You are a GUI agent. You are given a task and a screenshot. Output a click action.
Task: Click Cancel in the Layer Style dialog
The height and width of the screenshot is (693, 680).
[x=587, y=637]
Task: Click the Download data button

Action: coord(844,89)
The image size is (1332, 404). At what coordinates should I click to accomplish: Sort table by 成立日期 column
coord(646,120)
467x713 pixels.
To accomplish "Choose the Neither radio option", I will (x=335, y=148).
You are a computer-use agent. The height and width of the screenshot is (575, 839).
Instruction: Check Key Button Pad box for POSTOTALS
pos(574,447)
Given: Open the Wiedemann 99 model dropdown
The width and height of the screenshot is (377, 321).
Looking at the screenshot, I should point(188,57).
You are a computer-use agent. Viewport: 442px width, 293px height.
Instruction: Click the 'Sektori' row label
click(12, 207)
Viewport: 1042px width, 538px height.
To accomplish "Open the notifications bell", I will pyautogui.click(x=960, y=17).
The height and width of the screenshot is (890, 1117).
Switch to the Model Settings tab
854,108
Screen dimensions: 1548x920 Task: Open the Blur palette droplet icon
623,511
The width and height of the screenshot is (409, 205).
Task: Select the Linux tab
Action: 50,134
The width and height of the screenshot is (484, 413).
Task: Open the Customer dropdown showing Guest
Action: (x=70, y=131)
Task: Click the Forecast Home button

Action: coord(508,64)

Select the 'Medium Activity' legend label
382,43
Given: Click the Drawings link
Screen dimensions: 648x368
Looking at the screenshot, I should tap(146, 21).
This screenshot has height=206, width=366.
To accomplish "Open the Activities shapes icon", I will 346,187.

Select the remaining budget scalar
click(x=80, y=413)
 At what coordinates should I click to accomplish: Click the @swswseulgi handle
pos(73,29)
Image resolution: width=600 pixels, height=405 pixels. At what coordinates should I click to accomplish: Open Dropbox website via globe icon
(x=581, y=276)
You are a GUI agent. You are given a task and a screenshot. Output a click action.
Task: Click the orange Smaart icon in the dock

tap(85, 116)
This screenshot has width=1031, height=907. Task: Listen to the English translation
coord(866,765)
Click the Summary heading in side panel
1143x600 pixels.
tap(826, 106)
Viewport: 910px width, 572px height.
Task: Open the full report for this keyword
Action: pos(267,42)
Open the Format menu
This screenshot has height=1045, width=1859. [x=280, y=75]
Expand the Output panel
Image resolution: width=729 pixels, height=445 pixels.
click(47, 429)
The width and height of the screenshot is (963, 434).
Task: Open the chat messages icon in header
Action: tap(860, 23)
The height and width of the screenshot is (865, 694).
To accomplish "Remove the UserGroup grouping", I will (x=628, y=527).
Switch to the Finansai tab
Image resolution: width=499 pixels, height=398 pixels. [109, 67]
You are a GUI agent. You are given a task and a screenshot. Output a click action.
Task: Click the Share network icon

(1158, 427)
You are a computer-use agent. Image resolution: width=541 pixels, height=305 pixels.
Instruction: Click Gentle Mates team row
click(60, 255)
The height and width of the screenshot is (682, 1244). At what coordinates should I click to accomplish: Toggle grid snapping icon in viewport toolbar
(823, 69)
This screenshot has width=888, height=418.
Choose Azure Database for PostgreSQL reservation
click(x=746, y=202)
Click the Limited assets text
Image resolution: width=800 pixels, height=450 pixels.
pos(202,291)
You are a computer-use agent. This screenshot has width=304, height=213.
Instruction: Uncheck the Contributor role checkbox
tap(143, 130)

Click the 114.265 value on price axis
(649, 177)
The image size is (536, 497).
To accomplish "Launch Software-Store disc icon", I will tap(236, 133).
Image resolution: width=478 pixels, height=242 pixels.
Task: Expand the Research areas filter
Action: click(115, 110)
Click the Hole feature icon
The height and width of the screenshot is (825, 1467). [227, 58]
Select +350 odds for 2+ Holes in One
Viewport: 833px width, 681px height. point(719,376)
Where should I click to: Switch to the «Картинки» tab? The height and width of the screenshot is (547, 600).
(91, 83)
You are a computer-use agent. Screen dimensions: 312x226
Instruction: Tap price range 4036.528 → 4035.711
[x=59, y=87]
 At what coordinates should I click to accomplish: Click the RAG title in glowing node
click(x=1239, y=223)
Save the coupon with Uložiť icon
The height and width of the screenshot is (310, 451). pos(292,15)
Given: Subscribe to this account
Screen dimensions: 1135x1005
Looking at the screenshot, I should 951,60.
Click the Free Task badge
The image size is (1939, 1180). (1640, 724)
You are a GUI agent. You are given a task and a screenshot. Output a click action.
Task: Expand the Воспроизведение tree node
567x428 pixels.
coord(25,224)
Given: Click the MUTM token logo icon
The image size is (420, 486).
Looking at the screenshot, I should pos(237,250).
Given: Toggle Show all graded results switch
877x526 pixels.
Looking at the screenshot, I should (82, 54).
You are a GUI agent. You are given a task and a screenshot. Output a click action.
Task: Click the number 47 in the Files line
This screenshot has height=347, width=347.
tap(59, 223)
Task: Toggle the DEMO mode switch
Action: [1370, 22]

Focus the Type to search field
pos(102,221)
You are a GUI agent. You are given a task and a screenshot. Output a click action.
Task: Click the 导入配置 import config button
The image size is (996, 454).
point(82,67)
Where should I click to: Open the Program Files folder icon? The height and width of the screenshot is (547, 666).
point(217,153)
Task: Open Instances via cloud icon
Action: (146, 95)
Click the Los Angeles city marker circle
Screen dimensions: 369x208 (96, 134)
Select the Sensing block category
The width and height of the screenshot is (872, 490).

== == ==

The problem = Reproduce the entries verbatim, starting with the line that contains "Click the Free Task badge" and continuing up to and including the line that contains "coord(25,224)".

Answer to this problem =
Click the Free Task badge
The image size is (1939, 1180). (1640, 724)
You are a GUI agent. You are given a task and a screenshot. Output a click action.
Task: Expand the Воспроизведение tree node
567x428 pixels.
coord(25,224)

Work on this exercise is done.